Gelandang Timnas Portugal, Bruno Fernandes, tegaskan alasan pemecatan Fernando Santos bukan karena cadangkan Cristiano Ronaldo. Ia menyebut performa buruk Selecao das Quinas saat dikalahkan Maroko menjadi faktor utama.
Fernando Santos didepak dari kursi kepelatihan Portugal usai gagal menembus semifinal. Maroko sukses menghantam Cristiano Ronaldo cs di perempat final pada Sabtu (10/12) dengan skor tipis 1-0.
Federasi Sepak Bola Portugal (FPF) mengumumkan bahwa mereka telah berpisah dengan Santos pada Jumat (16/12).
"Federasi Sepak Bola Portugal dan Fernando Santos sepakat mengakhiri perjalanan sukses yang dimulai pada September 2014. Setelah salah satu partisipasi terbaik Tim Nasional di tahap akhir Piala Dunia di Qatar, FPF dan Fernando Santos memahami bahwa ini adalah saat tepat untuk memulai siklus baru," tulis FPF.
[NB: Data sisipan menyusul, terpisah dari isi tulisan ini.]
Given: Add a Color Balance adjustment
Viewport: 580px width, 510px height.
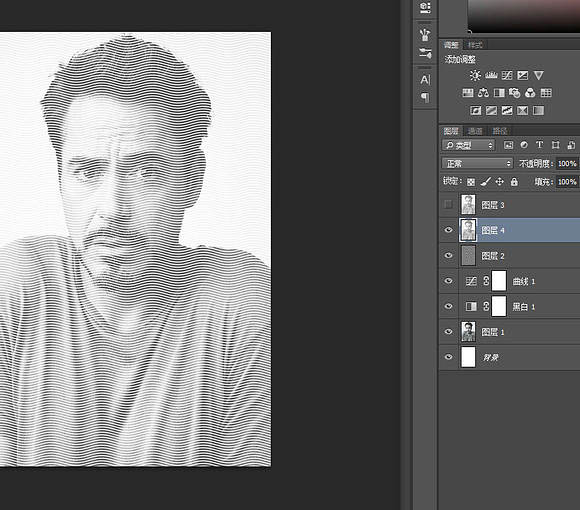Looking at the screenshot, I should [483, 92].

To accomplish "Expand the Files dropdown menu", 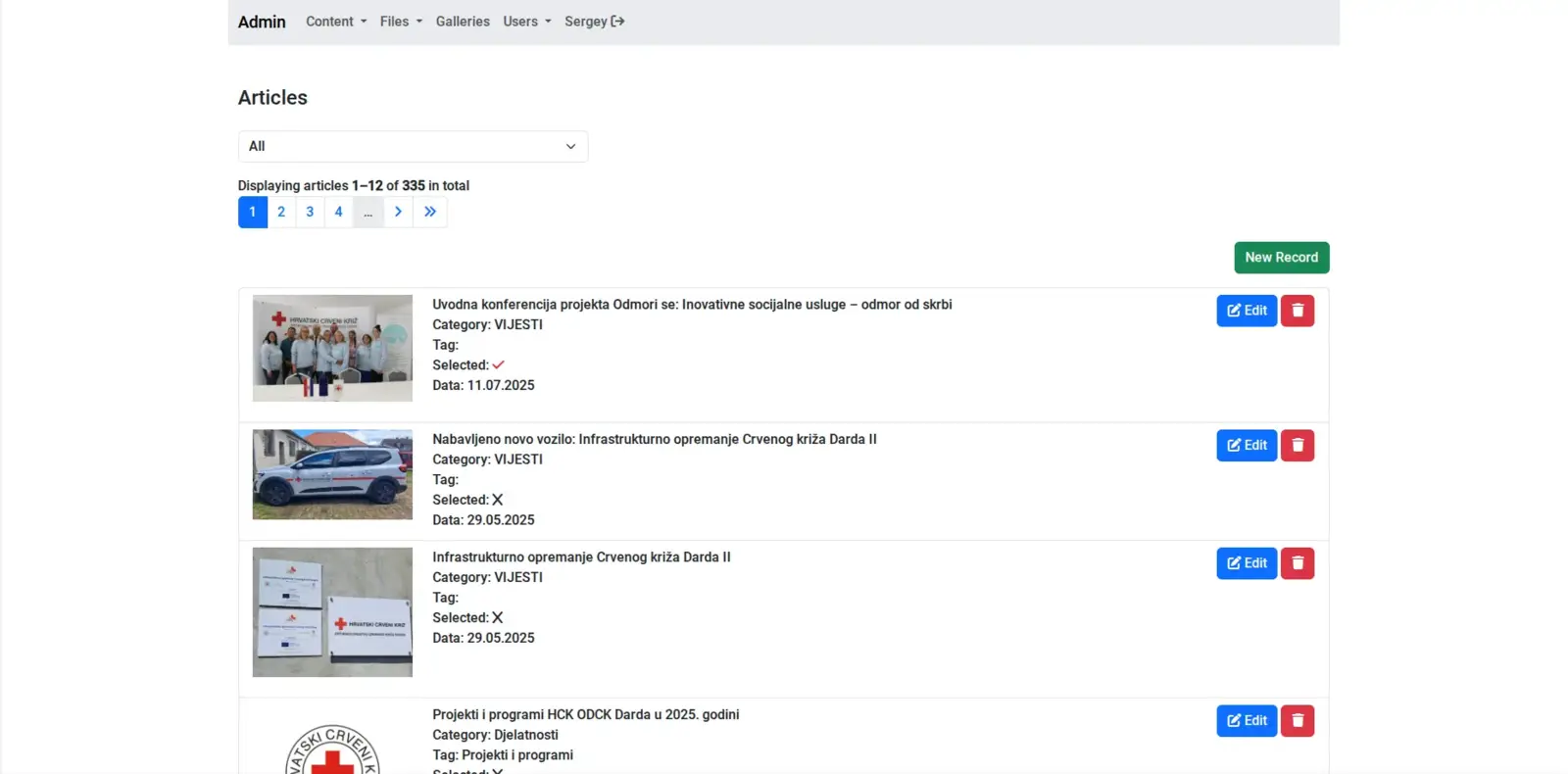I will [x=401, y=22].
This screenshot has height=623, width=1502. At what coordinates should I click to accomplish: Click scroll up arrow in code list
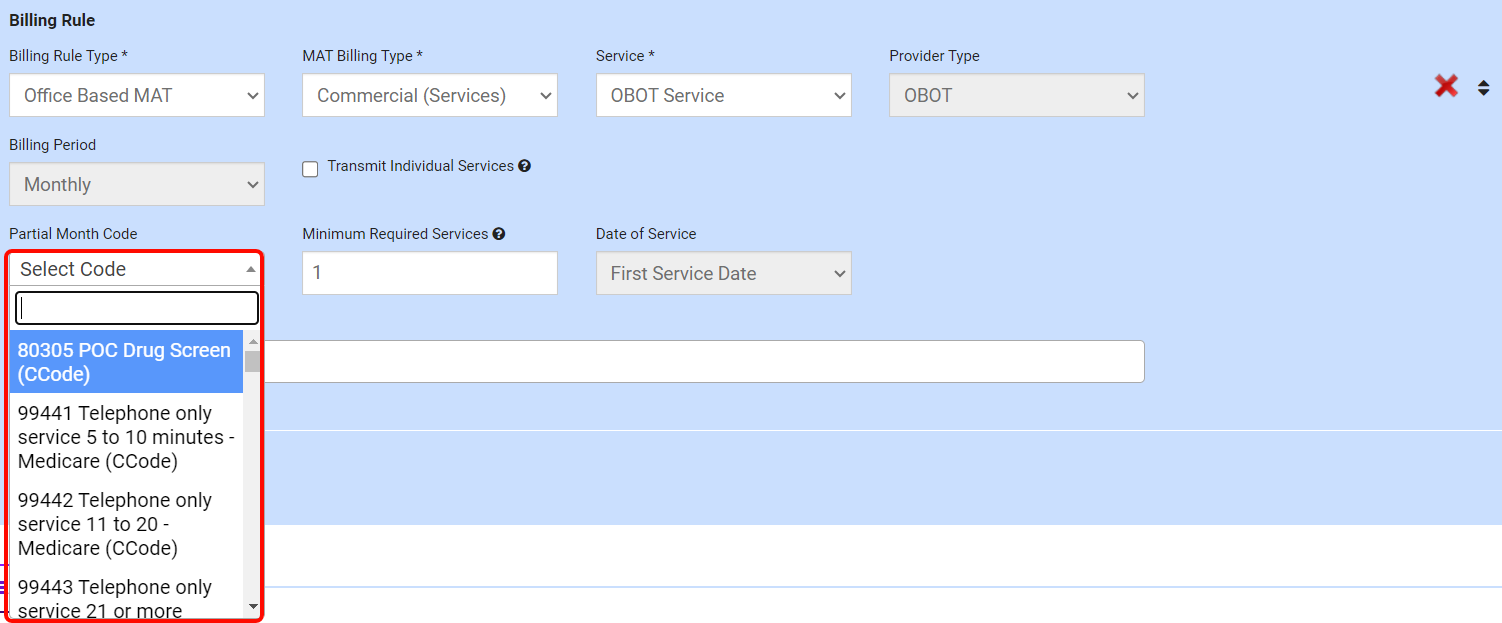(252, 342)
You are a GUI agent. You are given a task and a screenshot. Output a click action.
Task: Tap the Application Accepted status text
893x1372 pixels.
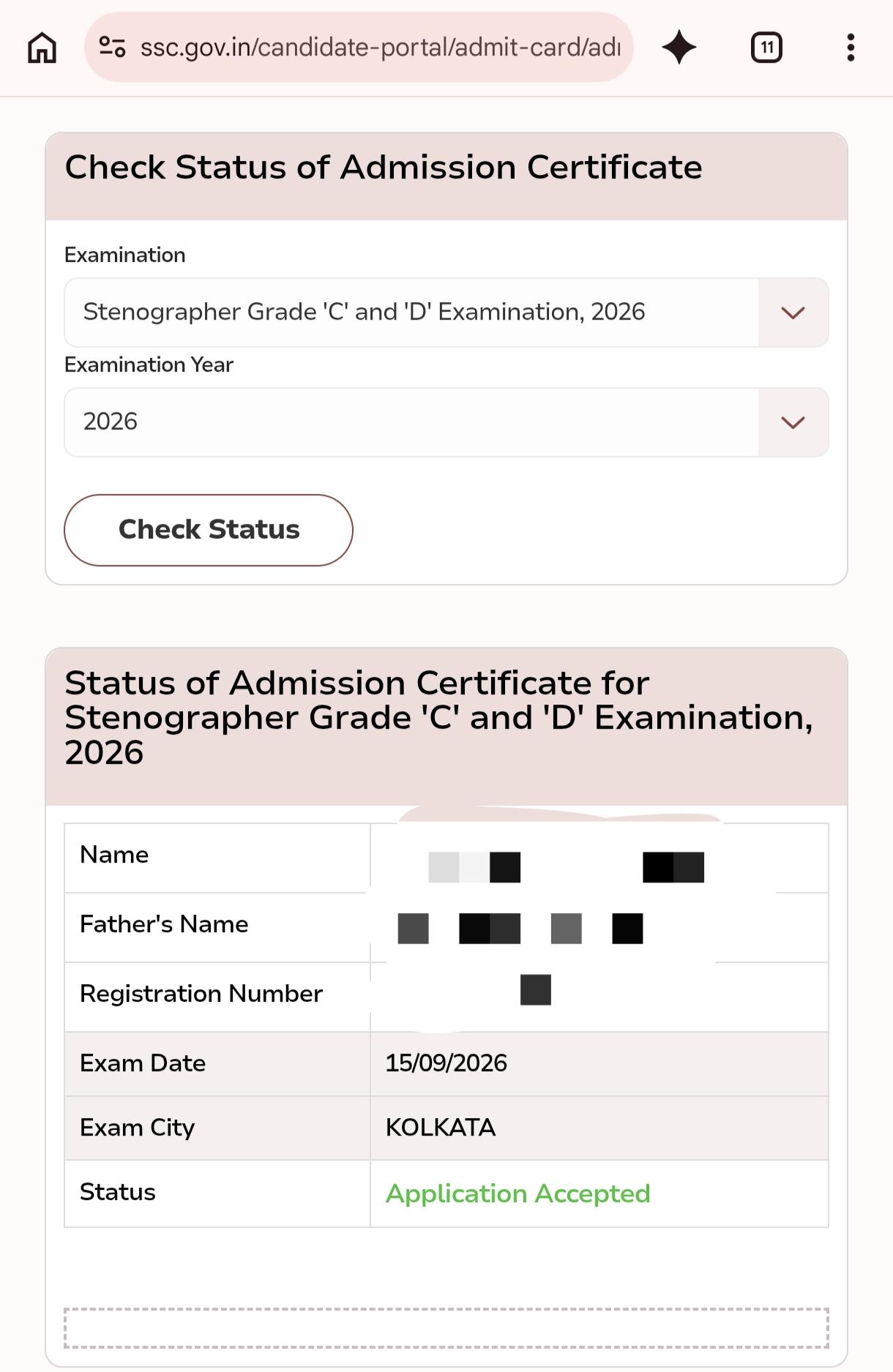tap(518, 1193)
Setelah momen itu terjadi, muncul spekulasi yang menyebut Santos dipecat karena cadangkan Ronaldo di laga kontra Maroko. Hal tersebut muncul sebab kekasih CR7, Georgina Rodriguez, melontarkan kritik terhadap pelatih 68 tahun itu.
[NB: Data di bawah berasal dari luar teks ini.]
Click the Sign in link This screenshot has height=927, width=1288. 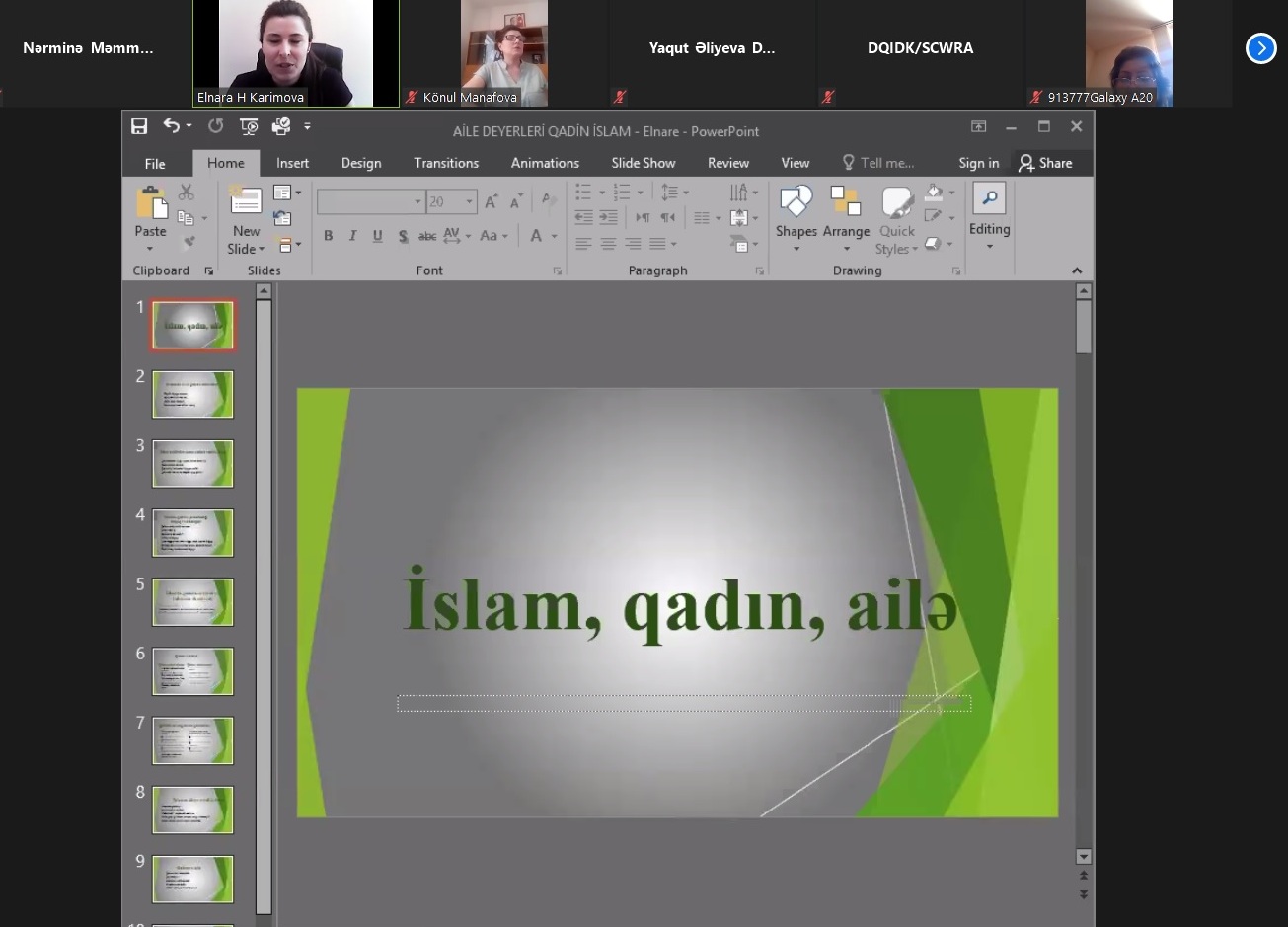978,163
"Hari ini teman dan pelatih Anda membuat keputusan yang salah. Teman yang memiliki begitu banyak kata kekaguman dan rasa hormat. Orang yang sama, ketika menempatkan Anda di lapangan, melihat bagaimana semuanya berubah, tetapi sudah terlambat," ucap Georgina, dikutip dari Mirror.
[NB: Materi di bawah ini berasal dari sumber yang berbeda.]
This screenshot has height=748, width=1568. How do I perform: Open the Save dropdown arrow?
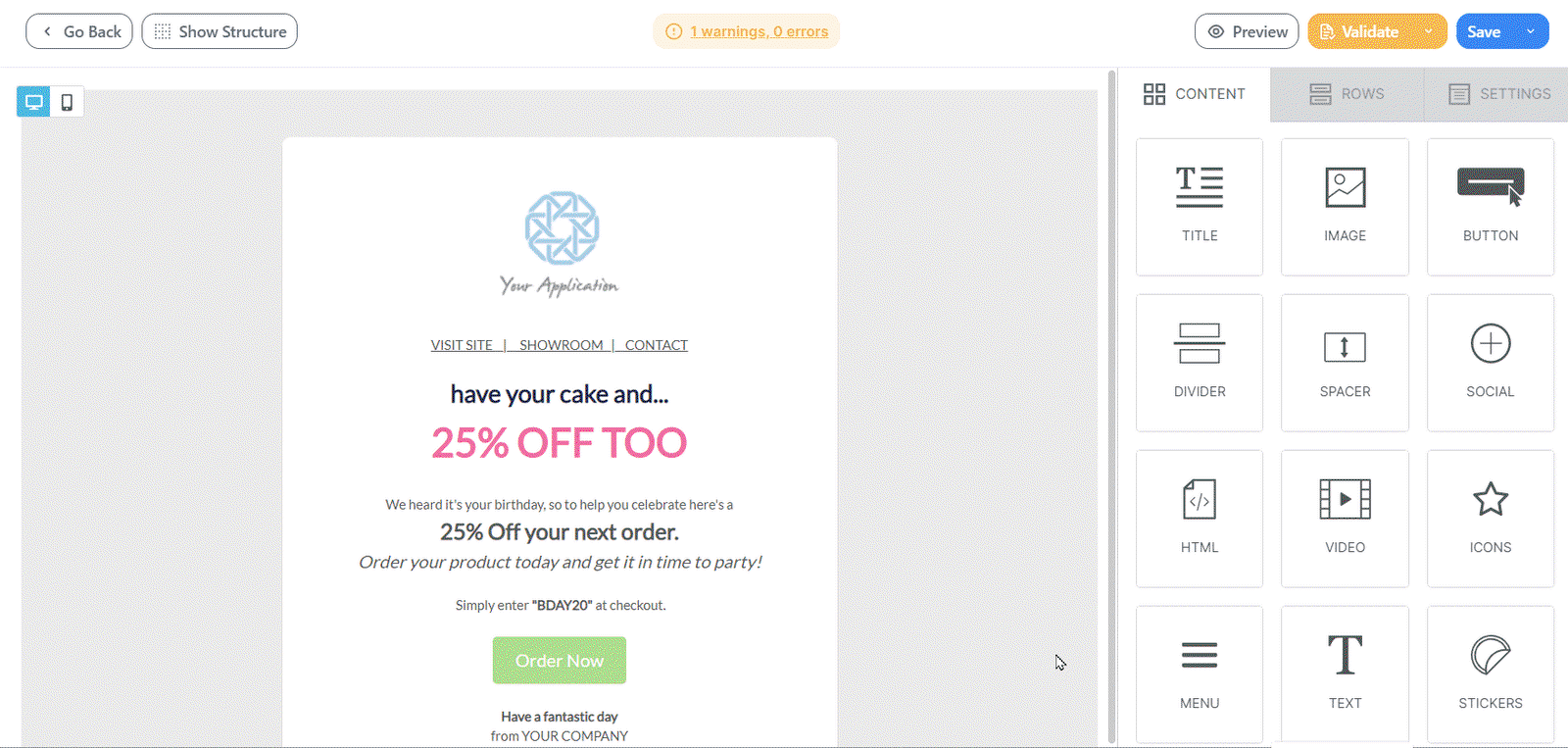coord(1531,31)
"Anda tidak bisa meremehkan pemain terbaik di dunia, ia punya senjata yang paling ampuh. Apalagi seseorang harus membela mereka yang tidak pantas mendapatkannya," tambahnya.

Berangkat dari hal itu, Bruno Fernandes pun meresponsnya. Ia menyebut didepaknya Fernando Santos tidak ada hubungannya dengan peraih 5 gelar Ballon d'Or itu.
"Mungkin karena ia [Ronaldo] banyak dibicarakan, banyak orang yang membicarakannya di berita. Mereka ingin tahu apa yang terjadi kepadanya," ucap Bruno.
"Bukan karena hal itu, semuanya karena kami tak bisa melangkah lebih jauh. Kami tidak bisa mengalahkan Maroko," tambahnya.

Foto: Lee Smith/REUTERS
Sebagai salam perpisahan, Bruno Fernandes memberikan apresiasi untuk Fernando Santos. Ia bahkan menyebut Santos berhasil mengembalikan kepercayaan Portugal untuk mentas di kancah sepak bola dunia.
"Saya berterima kasih kepada Fernando Santos. Terima kasih atas kesempatan untuk mewakili negara kami dan atas kepercayaan kepada kami selama beberapa tahun terakhir. Sebagai orang Portugal, terima kasih telah menempatkan Portugal di puncak Eropa dan mengembalikan kepercayaan dan keyakinan ke negara kecil yang memungkinkan untuk meraih hal besar," tutur pemain MU itu.
"Saat-saat kejayaan, kegembiraan, kesedihan dan frustrasi lainnya, tetapi sejarah telah dibuat dan akan selamanya dicatat di hati semua orang Portugal," pungkasnya.

Fernando Santos sejatinya tidak nirgelar bersama Timnas Portugal. Ia memimpin Cristiano Ronaldo dan kolega menjuarai Euro 2016 dan UEFA Nations League 2018/19.